Pagina:Bosboom-Toussaint, Een Leidsch student in 1593 enz (1888).pdf/184

Uit Wikisource
Deze pagina is proefgelezen

»Dat is het juist, mijnheer, wat tot mijne verbijstering heeft medegewerkt, wat tot mijne verschooning moge strekken; dat men het u niet kan aanzien, wat er in u omgaat, als gij het niet wilt… want ik die er toch zoo groot belang bij heb u te kennen, die altijd gemeend heb in uwe trekken te kunnen lezen, ik heb u altijd rustig, welgemoed, opgewekt gezien onder allen… Dezen morgen zag ik u afgetrokken en bekommerd, ik wist maar al te goed waarom; doch waar ik u overigens met die heeren zag omgaan in de beste verstandhouding, hoffelijk, welgezind, al was het niet gemeenzaam… waar ik wist dat gij allen hoogachting afdwingt, waar bij strijd uw gevoelen altijd zegeviert, en ieder zich op uwe uitspraak beroept, waar gij het zijt op wien ze allen het oog gericht houden, al is ’t ook dat de Burgemeester den naam heeft hier meester te zijn: is het dan vreemd, dat in mij de gedachte moest opkomen, dat, hoewel deze ondragelijke beperking mijner vrijheid niet door u is ingesteld, gij er toch de principale voorstander en handhouder van waart? "

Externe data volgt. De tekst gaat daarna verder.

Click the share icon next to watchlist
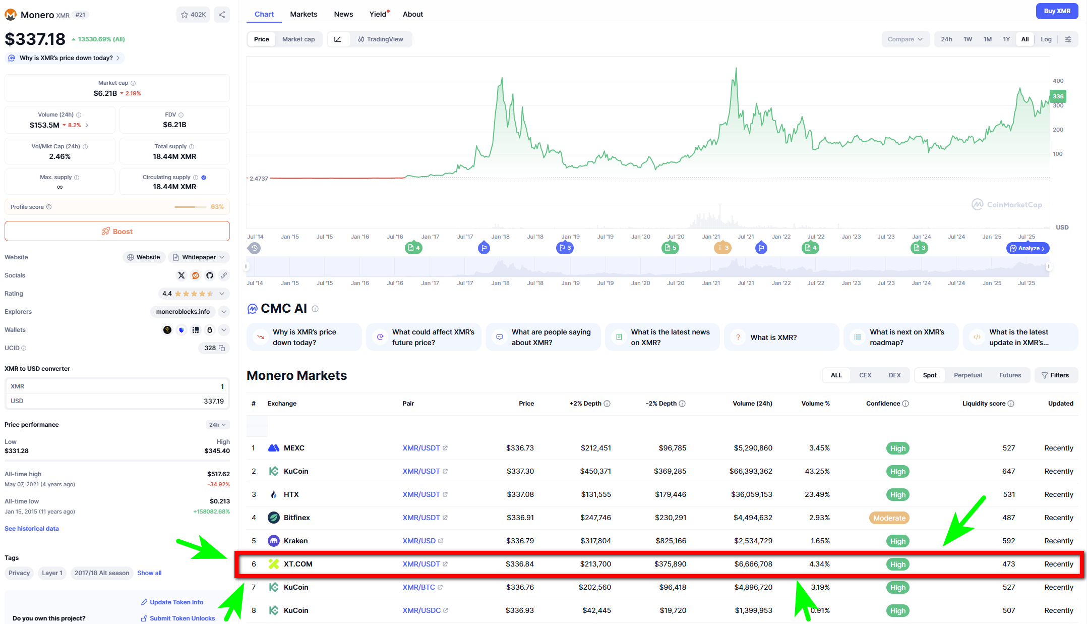The width and height of the screenshot is (1087, 624). [x=222, y=15]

»Die onderstelling is geene valsche, de voorstander van die maatregelen ben ik niet; maar ik moet de hand houden aan de uitvoering daarvan, omdat de Graaf van Culemborg ze heeft voorgeschreven!"

»Ziedaar, juist wat de Gravin zegt niet noodig te zijn…"

»De Gravin ziet de zaken op hare wijze, die… niet de mijne is…"

»Mag ik u eens eene enkele vraag doen, mijnheer!" viel Floris in met levendigheid.

»Welke?"

»Gelooft gij in vollen ernst aan de noodzakelijkheid van die maatregelen?"

»Het is hier niet de vraag van ’t gene ik geloof of niet geloof, maar van ’t geen ik doen moet. "

»Mijnheer de la Rivière! dat is een antwoord, waarmede ik mij zou moeten tevreden houden als een gewone gouverneur het mij gaf, maar gij hebt beloofd wat anders voor mij te zijn… ik ben nu weer op den weg van liefde, van vertrouwen, bijgevolg…"

»Heb gij aanspraak op het mijne, bedoelt gij?"

»Heb ik althans recht op een ander antwoord… van mijn… vaderlijken vriend… heb ik dat noodig… om te kunnen berusten," eindigde hij met zwaarmoedigheid.